(Source data)
[Start of section]

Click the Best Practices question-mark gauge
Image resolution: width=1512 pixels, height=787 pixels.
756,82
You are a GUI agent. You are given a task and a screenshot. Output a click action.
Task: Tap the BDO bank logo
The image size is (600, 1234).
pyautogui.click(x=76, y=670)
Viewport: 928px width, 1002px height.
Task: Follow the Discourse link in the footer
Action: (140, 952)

[End of section]
[Start of section]

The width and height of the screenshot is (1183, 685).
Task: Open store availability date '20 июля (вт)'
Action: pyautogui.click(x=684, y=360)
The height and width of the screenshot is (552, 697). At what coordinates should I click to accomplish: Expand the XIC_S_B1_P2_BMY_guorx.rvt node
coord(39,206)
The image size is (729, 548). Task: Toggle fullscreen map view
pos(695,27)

[End of section]

TASK TO CARRY OUT: Retype exactly the lines of the data above that fall between the line with "You are a GUI" and the line with "Task: Tap the BDO bank logo", inclusive, and add nothing.

SOLVED PROBLEM:
You are a GUI agent. You are given a task and a screenshot. Output a click action.
Task: Tap the BDO bank logo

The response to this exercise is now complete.